И, очевидно обратив наконец внимание на молчаливое недоумение, с каким я слушал его слова, и выражение озадаченности на моем лице, сей загадочный вития покраснел и осекся.
— Вы, верно, принимаете меня за тронувшегося умом шарлатана, — сказал он с печальной улыбкой после секундной паузы. — Поверьте, не в моих правилах шататься по этой площади, набрасываясь на невинных туристов. Но нынче ночью я, признаться, словно околдован. К тому же мне почему-то показалось, что вы тоже художник.
— Нет, к сожалению, не художник; во всяком случае, не в том смысле, какой вы вкладываете в это слово. Но, ради Бога, не нужно извинений. Я и сам словно околдован, а ваши красноречивые излияния только усилили действие колдовских чар.

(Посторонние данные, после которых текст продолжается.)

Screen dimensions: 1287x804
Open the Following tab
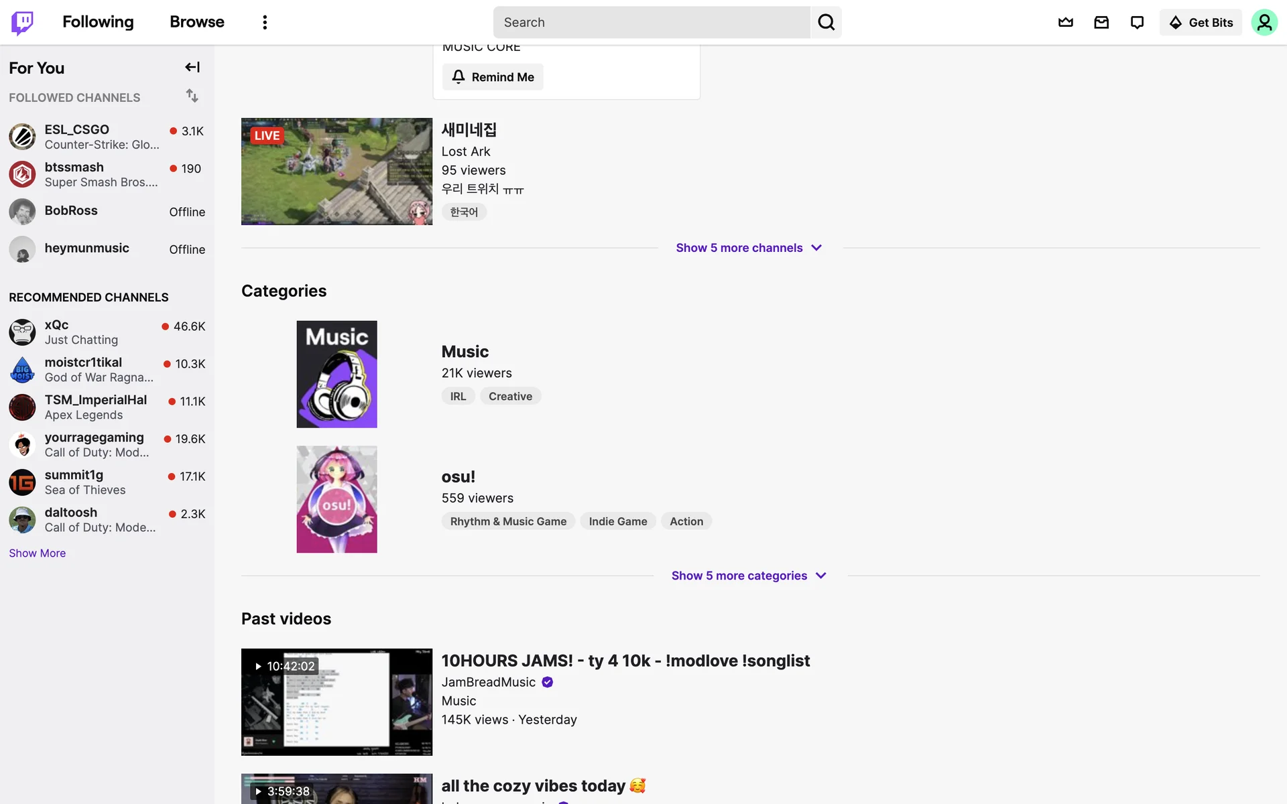[98, 22]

— Вы не художник? Так вы достойны быть им! — воскликнул он, одарив меня поклоном. — Молодой человек, который, прибыв во Флоренцию на ночь глядя, не улегся пошло спать, не уселся в своем номере читать путеводитель, а поспешил засвидетельствовать свое почтение красоте, — да, такой молодой человек мне по сердцу!
Загадка разом для меня разрешилась: мой новый знакомец был американцем! Кто еще мог бы так пылко принять к сердцу романтический жест!
— Как же иначе, — отвечал я, — если этот молодой человек родом из Нью-Йорка.
— Ньюйоркцы, — торжественно провозгласил он, — всегда были щедрыми покровителями искусств!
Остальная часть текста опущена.